◆ **Task brief**: Using the records below, transcribe exactly only the lines from the one with "Toggle Use linearization method switch" through the end, both included, and drop every picture.

——————

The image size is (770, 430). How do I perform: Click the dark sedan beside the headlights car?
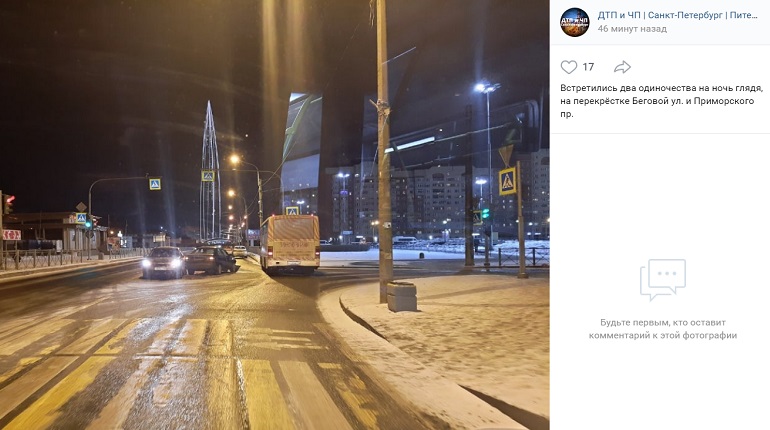click(212, 260)
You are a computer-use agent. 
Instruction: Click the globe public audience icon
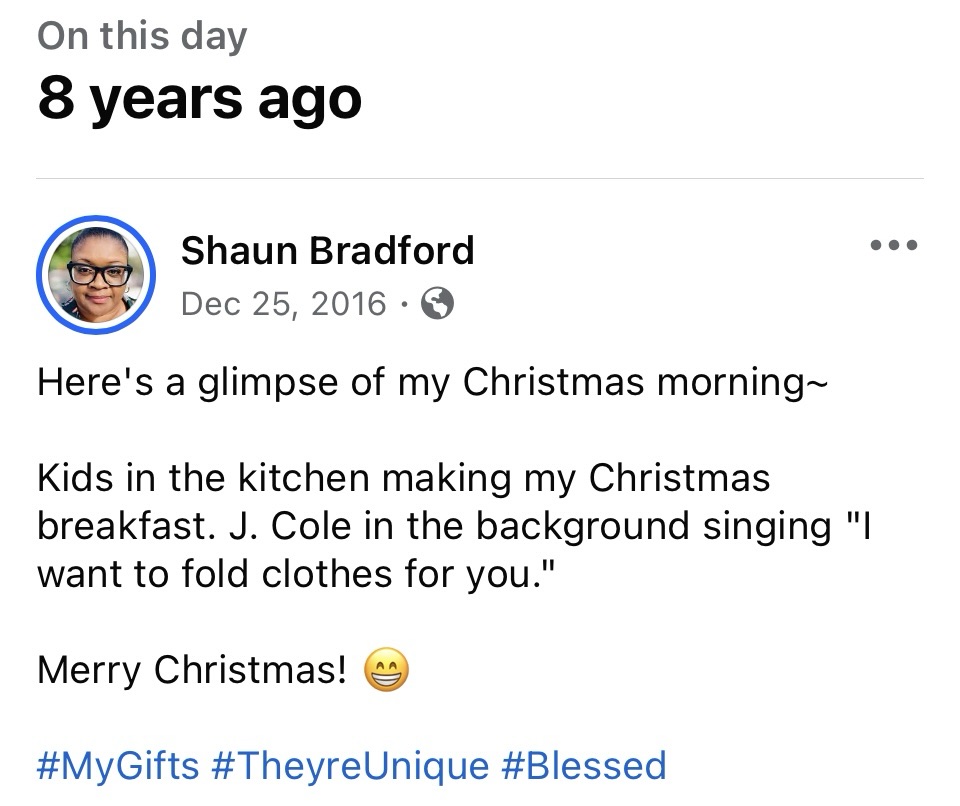pyautogui.click(x=437, y=303)
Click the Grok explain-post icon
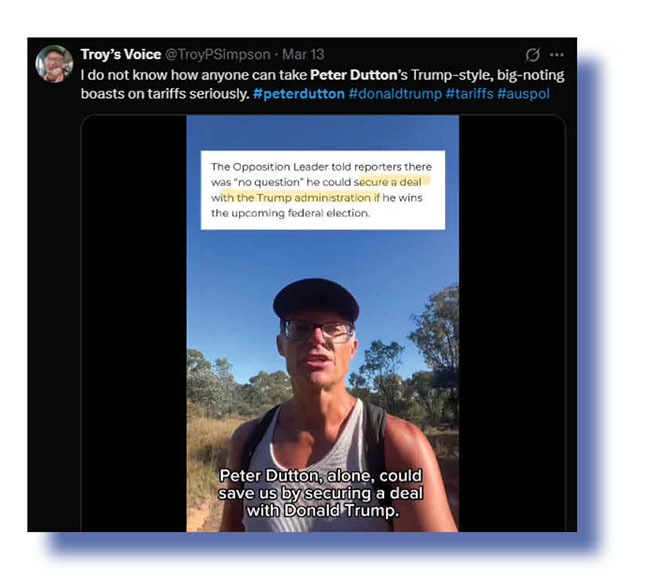Image resolution: width=652 pixels, height=580 pixels. click(x=533, y=54)

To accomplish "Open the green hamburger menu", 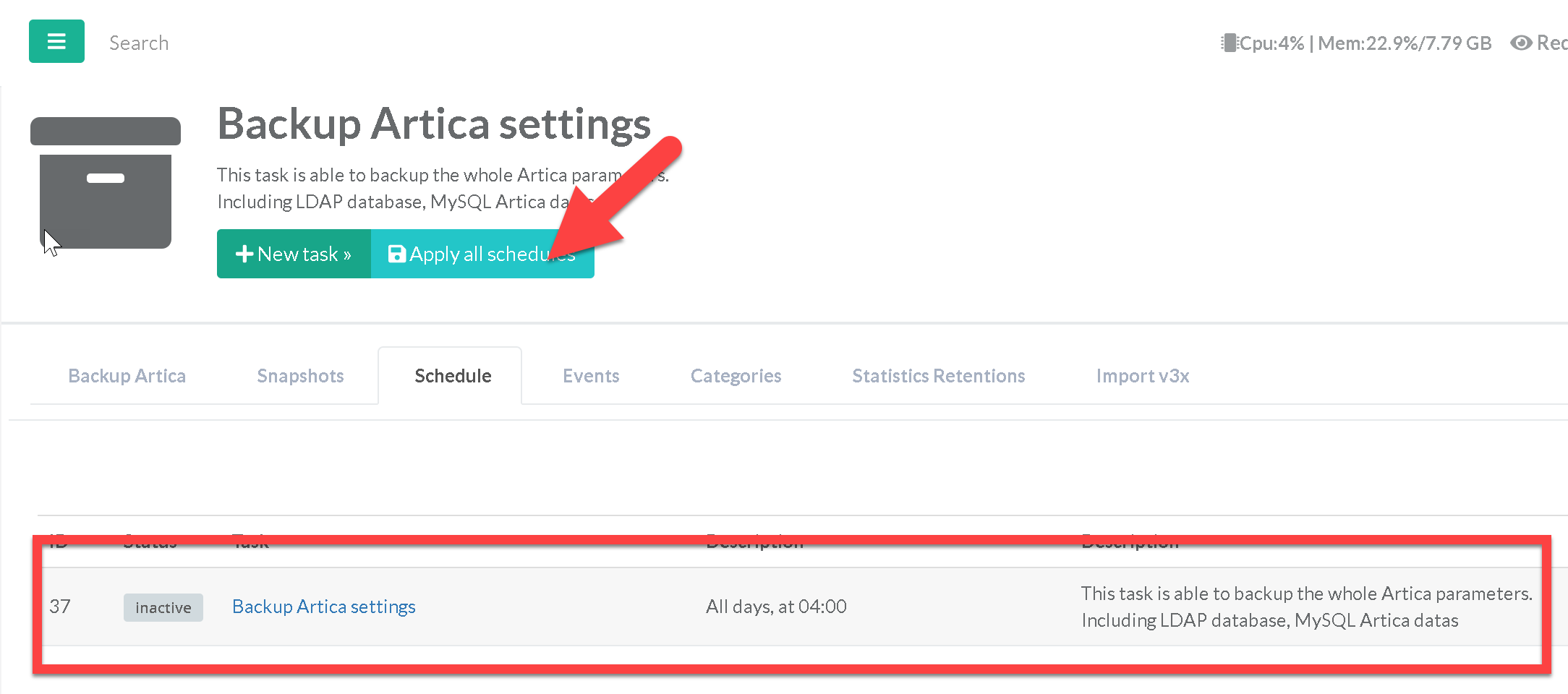I will click(56, 41).
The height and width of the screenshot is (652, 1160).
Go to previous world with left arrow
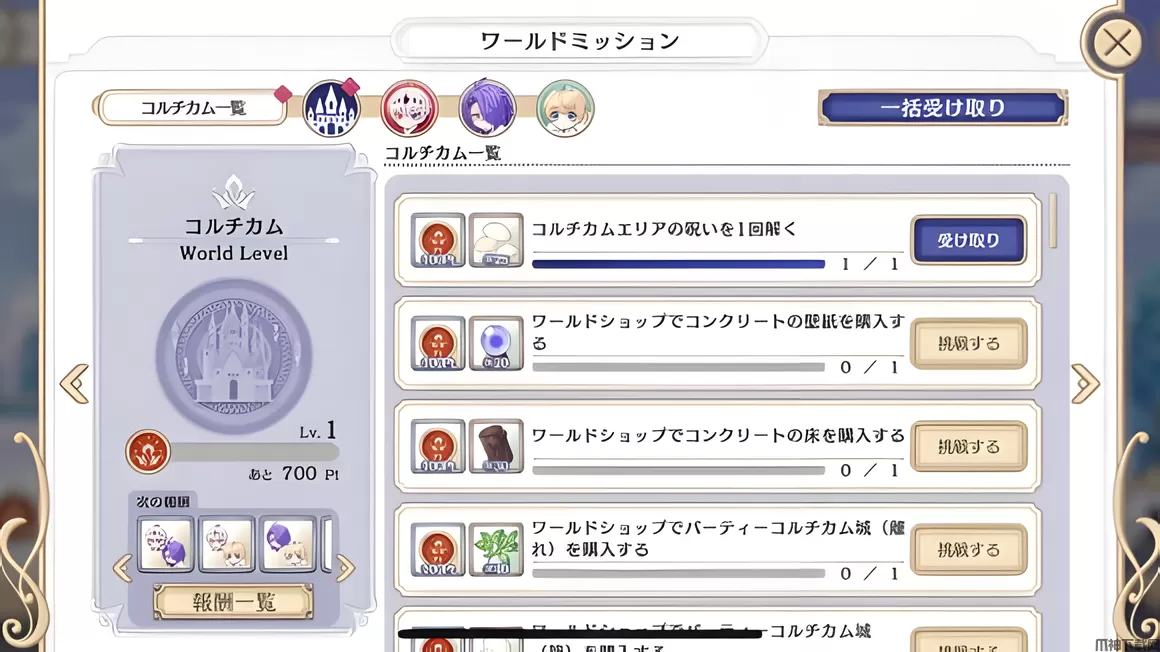coord(75,383)
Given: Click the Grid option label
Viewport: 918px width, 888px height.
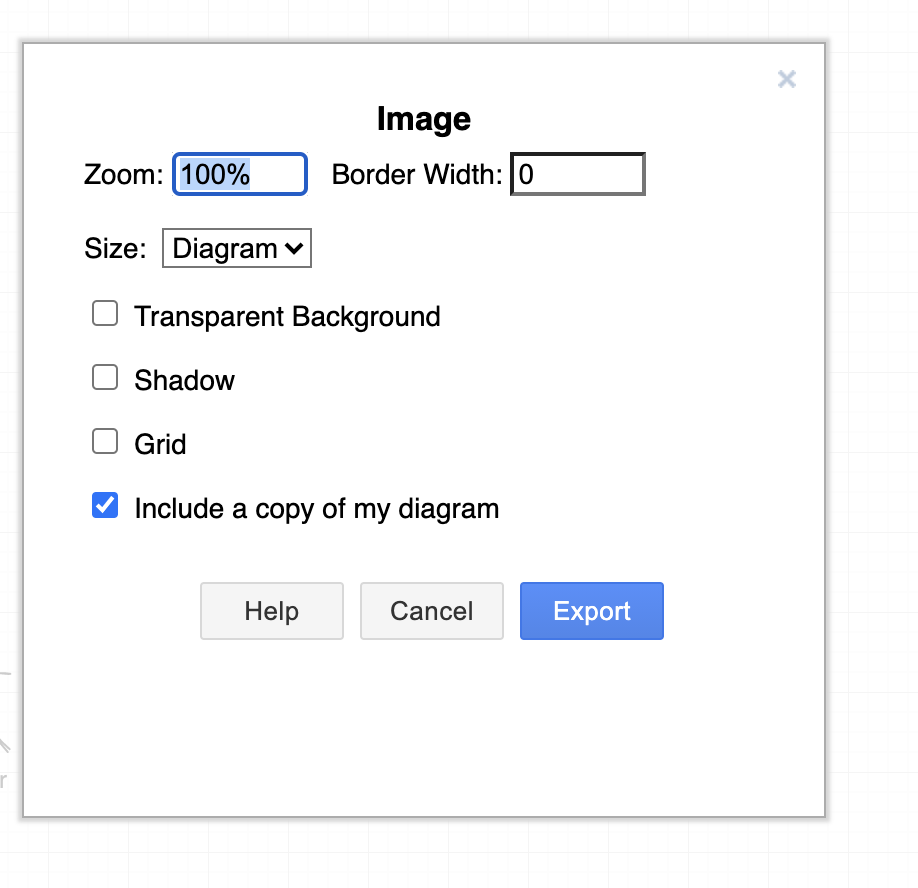Looking at the screenshot, I should pos(159,443).

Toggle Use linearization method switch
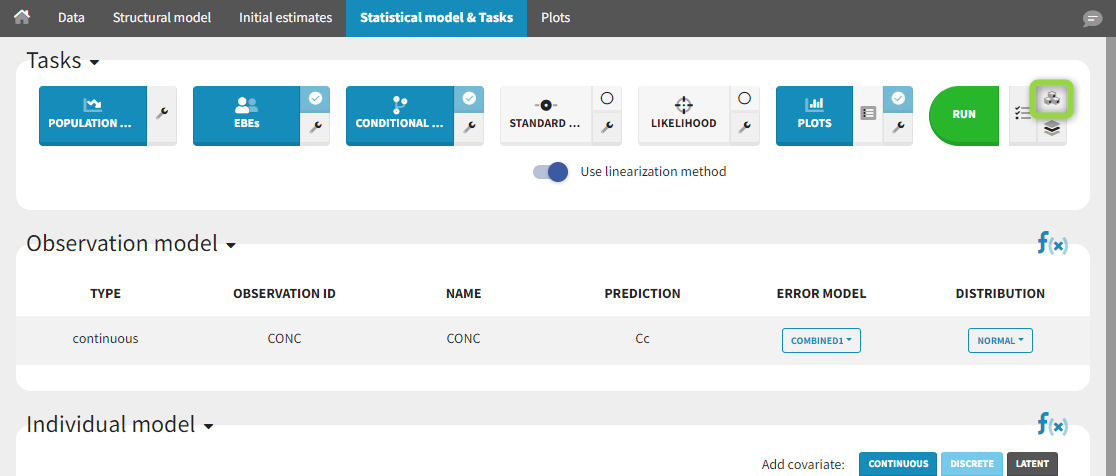click(551, 171)
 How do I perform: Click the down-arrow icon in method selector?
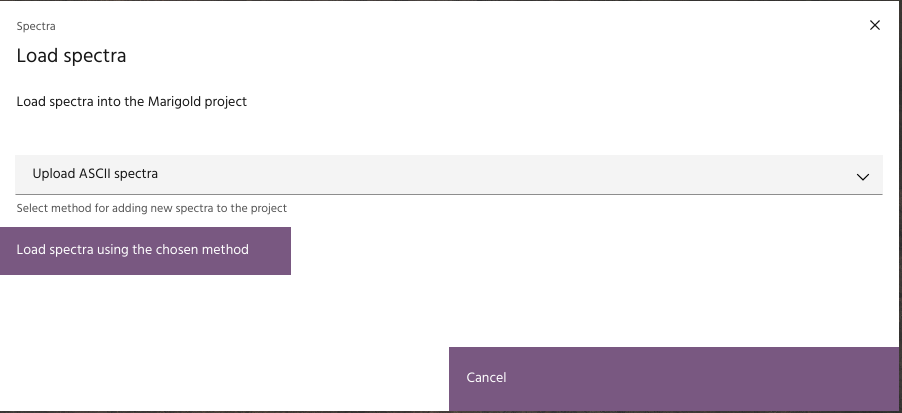[863, 176]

——————

◆ **Exercise answer**:
Toggle Use linearization method switch
click(551, 171)
 How do I perform: Click the down-arrow icon in method selector?
[863, 176]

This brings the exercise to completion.